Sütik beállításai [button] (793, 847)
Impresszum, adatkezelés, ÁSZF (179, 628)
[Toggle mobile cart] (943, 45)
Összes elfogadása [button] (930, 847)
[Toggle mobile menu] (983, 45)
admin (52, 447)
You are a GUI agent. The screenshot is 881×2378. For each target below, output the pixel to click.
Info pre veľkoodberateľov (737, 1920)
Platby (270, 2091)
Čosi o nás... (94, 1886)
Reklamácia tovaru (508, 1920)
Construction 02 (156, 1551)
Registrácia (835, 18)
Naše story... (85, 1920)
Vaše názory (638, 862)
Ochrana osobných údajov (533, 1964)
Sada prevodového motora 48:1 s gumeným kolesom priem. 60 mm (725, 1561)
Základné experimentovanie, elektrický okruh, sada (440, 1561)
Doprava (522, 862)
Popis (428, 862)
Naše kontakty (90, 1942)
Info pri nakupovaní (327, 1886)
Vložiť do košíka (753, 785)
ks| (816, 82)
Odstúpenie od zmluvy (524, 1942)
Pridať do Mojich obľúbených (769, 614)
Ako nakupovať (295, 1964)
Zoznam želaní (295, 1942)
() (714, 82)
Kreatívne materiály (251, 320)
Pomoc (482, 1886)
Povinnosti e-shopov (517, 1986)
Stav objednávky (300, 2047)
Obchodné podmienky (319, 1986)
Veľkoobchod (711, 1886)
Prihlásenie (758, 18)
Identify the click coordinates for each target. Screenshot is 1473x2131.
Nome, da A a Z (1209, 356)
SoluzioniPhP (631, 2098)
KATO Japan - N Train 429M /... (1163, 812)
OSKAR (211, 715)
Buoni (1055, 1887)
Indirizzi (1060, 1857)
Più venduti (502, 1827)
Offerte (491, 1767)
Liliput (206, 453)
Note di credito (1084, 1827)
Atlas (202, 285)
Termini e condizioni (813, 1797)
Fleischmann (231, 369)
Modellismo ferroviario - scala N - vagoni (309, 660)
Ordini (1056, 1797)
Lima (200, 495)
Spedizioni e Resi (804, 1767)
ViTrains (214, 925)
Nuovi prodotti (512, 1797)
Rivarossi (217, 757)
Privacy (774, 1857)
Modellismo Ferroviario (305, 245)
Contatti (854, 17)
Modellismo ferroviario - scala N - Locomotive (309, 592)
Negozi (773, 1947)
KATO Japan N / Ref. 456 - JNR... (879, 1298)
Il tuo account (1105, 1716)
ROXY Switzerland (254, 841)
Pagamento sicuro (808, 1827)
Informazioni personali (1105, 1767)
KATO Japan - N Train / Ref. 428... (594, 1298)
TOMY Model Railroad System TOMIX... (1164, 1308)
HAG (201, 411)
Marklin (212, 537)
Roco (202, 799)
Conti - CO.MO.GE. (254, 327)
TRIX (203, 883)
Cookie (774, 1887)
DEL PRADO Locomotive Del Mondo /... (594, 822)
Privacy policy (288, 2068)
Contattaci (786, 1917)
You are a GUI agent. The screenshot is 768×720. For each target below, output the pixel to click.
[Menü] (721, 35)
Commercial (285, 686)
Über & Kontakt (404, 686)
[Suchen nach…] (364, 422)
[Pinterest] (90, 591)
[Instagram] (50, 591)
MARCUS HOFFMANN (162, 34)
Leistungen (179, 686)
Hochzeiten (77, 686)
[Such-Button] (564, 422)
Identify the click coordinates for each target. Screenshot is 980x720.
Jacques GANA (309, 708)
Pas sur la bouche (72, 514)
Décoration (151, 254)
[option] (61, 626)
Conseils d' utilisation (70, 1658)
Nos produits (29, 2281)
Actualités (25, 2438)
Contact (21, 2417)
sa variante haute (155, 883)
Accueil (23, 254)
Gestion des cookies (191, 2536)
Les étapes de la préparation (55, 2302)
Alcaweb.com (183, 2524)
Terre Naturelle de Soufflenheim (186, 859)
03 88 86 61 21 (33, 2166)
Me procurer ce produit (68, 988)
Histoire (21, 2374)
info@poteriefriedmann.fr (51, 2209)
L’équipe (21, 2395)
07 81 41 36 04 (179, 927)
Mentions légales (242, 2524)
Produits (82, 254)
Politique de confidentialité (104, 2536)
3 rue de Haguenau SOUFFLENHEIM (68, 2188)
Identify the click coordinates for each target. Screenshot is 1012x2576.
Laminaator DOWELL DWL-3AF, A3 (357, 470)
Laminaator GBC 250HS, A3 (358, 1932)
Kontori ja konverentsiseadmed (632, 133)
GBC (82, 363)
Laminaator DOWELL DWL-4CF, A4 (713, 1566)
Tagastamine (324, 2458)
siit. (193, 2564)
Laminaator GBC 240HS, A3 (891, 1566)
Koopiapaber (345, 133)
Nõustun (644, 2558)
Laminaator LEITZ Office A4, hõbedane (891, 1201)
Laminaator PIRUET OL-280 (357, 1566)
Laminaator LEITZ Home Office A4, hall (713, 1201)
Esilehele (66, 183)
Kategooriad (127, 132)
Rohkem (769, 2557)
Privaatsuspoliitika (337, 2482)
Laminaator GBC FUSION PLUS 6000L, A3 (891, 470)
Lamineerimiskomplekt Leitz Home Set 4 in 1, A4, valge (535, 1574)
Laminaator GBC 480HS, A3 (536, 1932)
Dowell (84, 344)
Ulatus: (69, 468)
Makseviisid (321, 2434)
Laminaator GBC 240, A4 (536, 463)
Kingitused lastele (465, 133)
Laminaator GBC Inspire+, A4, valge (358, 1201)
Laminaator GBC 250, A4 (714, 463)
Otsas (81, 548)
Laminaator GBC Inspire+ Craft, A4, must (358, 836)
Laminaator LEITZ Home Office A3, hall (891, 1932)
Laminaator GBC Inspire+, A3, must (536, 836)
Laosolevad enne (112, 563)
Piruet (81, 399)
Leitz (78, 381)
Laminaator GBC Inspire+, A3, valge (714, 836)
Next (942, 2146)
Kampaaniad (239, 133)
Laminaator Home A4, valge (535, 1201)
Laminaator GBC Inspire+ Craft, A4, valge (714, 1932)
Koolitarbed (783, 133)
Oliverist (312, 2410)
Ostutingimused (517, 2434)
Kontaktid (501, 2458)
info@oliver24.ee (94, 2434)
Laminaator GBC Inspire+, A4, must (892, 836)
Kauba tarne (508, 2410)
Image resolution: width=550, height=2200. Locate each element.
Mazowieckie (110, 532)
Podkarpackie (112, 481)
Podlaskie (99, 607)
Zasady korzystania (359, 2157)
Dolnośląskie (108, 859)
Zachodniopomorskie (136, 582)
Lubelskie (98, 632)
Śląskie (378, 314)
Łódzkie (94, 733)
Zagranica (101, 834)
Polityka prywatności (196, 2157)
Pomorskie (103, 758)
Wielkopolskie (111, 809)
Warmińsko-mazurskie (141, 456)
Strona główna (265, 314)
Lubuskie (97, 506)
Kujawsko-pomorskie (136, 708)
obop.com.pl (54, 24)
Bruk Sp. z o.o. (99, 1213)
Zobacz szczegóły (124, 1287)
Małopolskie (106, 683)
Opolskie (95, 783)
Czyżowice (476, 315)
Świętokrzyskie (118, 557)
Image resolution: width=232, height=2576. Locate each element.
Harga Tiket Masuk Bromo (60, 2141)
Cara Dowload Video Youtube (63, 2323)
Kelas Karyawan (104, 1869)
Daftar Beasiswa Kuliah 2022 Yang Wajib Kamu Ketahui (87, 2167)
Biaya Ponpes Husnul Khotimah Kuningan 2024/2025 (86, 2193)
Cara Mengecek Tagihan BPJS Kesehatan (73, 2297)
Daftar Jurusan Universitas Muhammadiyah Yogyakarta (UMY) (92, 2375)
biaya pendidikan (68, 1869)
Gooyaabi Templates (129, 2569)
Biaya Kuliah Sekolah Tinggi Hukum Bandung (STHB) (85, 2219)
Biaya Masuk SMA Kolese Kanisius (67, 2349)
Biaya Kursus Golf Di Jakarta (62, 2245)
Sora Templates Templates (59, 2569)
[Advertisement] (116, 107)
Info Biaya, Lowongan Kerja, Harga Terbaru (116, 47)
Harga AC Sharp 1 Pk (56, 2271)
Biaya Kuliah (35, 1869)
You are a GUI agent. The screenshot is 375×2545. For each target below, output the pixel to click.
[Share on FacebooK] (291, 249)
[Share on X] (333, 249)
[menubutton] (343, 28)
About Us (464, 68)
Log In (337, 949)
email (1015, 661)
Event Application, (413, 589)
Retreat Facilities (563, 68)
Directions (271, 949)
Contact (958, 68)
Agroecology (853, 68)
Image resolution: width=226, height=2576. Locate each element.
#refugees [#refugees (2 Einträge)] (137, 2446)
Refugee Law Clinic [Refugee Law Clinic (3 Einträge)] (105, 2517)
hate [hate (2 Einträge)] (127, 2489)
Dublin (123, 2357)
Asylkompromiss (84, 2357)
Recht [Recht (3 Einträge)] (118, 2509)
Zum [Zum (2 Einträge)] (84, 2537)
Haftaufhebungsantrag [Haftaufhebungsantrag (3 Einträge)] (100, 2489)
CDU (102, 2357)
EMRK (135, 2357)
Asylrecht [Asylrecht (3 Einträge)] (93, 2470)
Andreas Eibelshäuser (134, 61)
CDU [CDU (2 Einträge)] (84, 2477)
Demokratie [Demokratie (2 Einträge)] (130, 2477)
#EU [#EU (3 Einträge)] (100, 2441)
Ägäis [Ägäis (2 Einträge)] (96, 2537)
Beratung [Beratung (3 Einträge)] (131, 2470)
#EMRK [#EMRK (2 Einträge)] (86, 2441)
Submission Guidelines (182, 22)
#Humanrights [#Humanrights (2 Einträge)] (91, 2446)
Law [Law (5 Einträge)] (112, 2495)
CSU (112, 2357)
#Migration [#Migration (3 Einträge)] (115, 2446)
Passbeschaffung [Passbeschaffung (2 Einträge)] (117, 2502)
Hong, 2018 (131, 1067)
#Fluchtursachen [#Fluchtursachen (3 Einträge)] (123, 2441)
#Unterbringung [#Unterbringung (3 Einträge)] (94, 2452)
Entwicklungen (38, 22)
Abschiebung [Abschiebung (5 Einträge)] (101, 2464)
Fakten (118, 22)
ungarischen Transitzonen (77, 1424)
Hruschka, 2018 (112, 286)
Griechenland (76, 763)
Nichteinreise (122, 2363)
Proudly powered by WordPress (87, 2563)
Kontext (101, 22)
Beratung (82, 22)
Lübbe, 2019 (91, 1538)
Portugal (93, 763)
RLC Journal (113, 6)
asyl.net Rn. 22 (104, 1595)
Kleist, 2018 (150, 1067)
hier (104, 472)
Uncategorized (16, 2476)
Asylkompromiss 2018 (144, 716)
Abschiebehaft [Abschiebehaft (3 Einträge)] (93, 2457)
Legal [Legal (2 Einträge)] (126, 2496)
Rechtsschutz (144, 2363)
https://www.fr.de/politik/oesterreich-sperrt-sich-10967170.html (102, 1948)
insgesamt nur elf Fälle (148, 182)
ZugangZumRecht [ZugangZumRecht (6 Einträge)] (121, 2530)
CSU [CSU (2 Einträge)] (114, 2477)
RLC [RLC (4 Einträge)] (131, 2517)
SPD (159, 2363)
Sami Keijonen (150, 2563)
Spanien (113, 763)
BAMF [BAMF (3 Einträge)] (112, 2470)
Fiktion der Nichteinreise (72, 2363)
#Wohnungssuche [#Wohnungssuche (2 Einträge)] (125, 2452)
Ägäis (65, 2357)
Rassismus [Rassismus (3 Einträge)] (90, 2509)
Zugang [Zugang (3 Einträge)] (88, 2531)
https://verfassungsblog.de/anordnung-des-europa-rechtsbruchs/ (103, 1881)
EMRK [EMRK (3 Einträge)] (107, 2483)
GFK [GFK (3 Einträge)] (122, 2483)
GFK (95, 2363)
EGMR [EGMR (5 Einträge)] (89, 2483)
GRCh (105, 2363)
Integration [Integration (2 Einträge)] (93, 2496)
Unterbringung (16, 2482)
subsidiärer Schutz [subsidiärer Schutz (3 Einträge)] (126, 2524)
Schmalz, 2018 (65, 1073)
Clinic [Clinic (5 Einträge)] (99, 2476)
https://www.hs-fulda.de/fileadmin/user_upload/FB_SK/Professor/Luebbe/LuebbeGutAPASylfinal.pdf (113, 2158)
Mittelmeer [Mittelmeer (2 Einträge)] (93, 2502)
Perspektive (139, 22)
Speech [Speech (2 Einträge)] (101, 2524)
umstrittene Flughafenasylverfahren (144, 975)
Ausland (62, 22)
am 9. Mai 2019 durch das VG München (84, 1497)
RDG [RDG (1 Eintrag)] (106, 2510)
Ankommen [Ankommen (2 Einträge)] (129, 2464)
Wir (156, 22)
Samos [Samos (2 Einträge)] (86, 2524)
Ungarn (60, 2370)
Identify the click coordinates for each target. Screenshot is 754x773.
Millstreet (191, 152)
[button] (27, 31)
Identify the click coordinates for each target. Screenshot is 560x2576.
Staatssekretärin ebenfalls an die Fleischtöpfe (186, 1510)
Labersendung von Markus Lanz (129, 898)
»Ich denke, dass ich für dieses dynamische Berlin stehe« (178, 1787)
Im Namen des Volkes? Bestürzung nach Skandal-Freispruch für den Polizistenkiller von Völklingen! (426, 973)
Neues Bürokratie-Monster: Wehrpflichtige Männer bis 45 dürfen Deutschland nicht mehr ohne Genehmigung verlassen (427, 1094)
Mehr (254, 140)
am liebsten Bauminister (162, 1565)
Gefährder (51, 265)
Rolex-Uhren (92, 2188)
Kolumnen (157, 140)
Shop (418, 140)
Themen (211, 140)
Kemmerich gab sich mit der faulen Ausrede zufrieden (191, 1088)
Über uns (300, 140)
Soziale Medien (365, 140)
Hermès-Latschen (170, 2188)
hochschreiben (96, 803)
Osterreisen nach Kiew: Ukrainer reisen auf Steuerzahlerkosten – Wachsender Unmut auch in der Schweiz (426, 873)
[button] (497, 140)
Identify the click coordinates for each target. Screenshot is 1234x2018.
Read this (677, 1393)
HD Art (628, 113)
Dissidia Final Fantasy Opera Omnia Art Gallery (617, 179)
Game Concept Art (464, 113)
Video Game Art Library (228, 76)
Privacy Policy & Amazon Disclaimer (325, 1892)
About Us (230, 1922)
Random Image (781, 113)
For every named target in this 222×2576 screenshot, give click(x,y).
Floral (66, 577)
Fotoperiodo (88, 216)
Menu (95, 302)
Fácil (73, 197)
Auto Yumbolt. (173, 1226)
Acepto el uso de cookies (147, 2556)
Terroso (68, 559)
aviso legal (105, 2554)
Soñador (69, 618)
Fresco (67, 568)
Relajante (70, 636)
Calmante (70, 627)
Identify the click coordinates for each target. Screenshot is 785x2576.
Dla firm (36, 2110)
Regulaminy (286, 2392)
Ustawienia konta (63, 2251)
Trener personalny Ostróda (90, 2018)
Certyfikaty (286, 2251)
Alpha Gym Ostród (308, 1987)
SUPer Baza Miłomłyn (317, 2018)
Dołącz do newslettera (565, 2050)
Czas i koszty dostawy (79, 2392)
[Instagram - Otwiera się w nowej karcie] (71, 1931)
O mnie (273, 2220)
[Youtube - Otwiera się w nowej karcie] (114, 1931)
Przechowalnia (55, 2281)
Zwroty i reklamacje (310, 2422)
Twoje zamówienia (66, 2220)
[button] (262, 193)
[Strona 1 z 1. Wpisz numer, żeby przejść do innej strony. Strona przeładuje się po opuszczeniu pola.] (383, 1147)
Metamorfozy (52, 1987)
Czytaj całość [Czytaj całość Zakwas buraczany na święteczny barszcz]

* [WHAT THE TASK REQUIRES]: Turn the entries from the line with "Lubuskie (97, 506)" up to and including the line with "Biaya Ponpes Husnul" into a numbered list, skipping any blank lines.

* [TASK RESPONSE]:
1. Lubuskie (97, 506)
2. Kujawsko-pomorskie (136, 708)
3. obop.com.pl (54, 24)
4. Bruk Sp. z o.o. (99, 1213)
5. Zobacz szczegóły (124, 1287)
6. Małopolskie (106, 683)
7. Opolskie (95, 783)
8. Czyżowice (476, 315)
9. Świętokrzyskie (118, 557)
10. Image resolution: width=232, height=2576. Locate each element.
11. Harga Tiket Masuk Bromo (60, 2141)
12. Cara Dowload Video Youtube (63, 2323)
13. Kelas Karyawan (104, 1869)
14. Daftar Beasiswa Kuliah 2022 Yang Wajib Kamu Ketahui (87, 2167)
15. Biaya Ponpes Husnul Khotimah Kuningan 2024/2025 (86, 2193)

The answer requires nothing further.